**Texte extrait:**
-----
En termes analytiques, le problème pourrait se poser en ces termes : à quoi renvoie la catégorie “Moyen-Orient”, qu’il est possible d’intégrer dans son profil, sur Grindr ? Que décrit-elle ? Si je suis un adepte de Frege, je n’admettrai la validité de cette catégorie qu’en cherchant à voir à quoi elle renvoie (sur Grindr), compte tenu d’une connaissance située et d’un état du monde (donc, d’après les messages que je reçois : teint basané, survêtement, domination, etc.). Dans ces conditions, on peut parier qu’on trouvera ce qu’on est allé chercher, en ne se focalisant que sur les signes exposés en adéquation avec la connaissance située d’un individu. Si je suis adepte de Russel, je considèrerai que la catégorie “arabe” est une description racialement déguisée sur Grindr (une périphrase du genre : “personne au teint basané, ayant les cheveux courts, habillée en survêtement”, etc.) qui n’a pas besoin de renvoi puisqu’elle réfère déjà, sans le dire, à quelque chose — un accord tacite, une figure vague, voire raciste, qui permettrait de s’orienter provisoirement et plus ou moins honnêtement si elle était mobilisée en acceptant les révisions sémantiques.
Dans cette perspective, la catégorie n’est donc vraie qu’en vertu du système tautologique et cohérentiste dans lequel elle s’insère. C’est d’autant plus vrai qu’on trouve, en effet, sur Grindr des formes d’incorporation colonialiste, utilisées par des individus se désignant eux-mêmes comme “arabes” (drapeaux, “rebeu” dans les titres), qui recourent à l’iconographie la plus stéréotypée (survêtements sur leurs profils, chicha, etc.) pour satisfaire une connaissance située ou, pour le dire autrement, un horizon d’attente, grâce auquel ils peuvent certes attirer mais également jouer avec ces identités multiples, performer une identité ou un corps projetés, retourner à leur avantage la charge colonialiste, contribuer à en étendre les formes, s’insérer dans des équipes et des interactions complexes, etc.
La question fondamentale est donc de comprendre comment ces périphrases déguisées, ces connaissances situées et cet état du monde se constituent. En effet, si je vais chercher des signes qui correspondent à la connaissance située que j’ai, c’est parce que je dispose d’un “réservoir d’expériences”, comme dirait Schütz, informées différemment (des rencontres, des lieux communs, des fragments médiatiques, etc.), à partir desquelles j’infère et je réfère — mouvement tautologique — et à partir des signes qui sont à ma disposition, eux-mêmes ajustés à ce que les individus les mobilisant postulent d’une connaissance située et d’un état du monde. Par conséquent, l’individu qui réfère n’est que l’expression d’un dispositif référentiel dont il est une occurrence. Car je ne subis pas toujours ce type de désignation : en dehors d’un espace comme Grindr, sur Tindr par exemple ou dans mon quotidien universitaire ou amical, personne ne s’autorise ce type de questions ou d’enquêtes racialisées, raciales, racialisantes.
-----
**Données sources:**

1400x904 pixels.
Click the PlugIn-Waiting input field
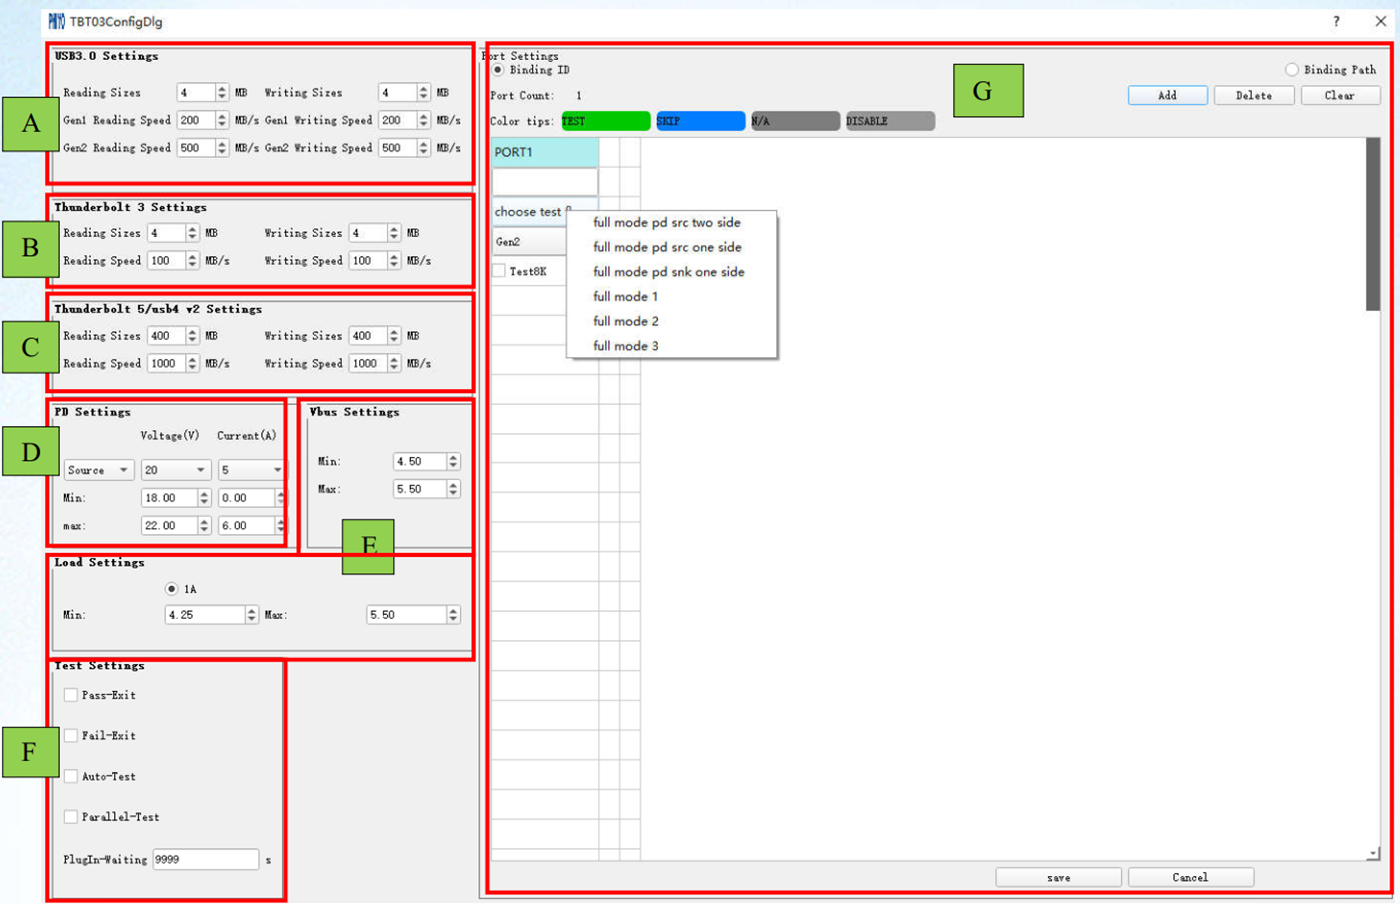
-----
**Travail à faire:**
1 > Pouvez-vous imprimer tel quel le passage de l'extrait sur Grindr qui commence à « Dans cette perspective, la » et se termine à « interactions complexes, etc. » ?
2 > Dans l'extrait sur Grindr, à quel penseur est attribuée l'expression « réservoir d'expériences » ?

**Corrigés détaillés:**
1 >
Dans cette perspective, la catégorie n’est donc vraie qu’en vertu du système tautologique et cohérentiste dans lequel elle s’insère. C’est d’autant plus vrai qu’on trouve, en effet, sur Grindr des formes d’incorporation colonialiste, utilisées par des individus se désignant eux-mêmes comme “arabes” (drapeaux, “rebeu” dans les titres), qui recourent à l’iconographie la plus stéréotypée (survêtements sur leurs profils, chicha, etc.) pour satisfaire une connaissance située ou, pour le dire autrement, un horizon d’attente, grâce auquel ils peuvent certes attirer mais également jouer avec ces identités multiples, performer une identité ou un corps projetés, retourner à leur avantage la charge colonialiste, contribuer à en étendre les formes, s’insérer dans des équipes et des interactions complexes, etc.

2 > À Schütz.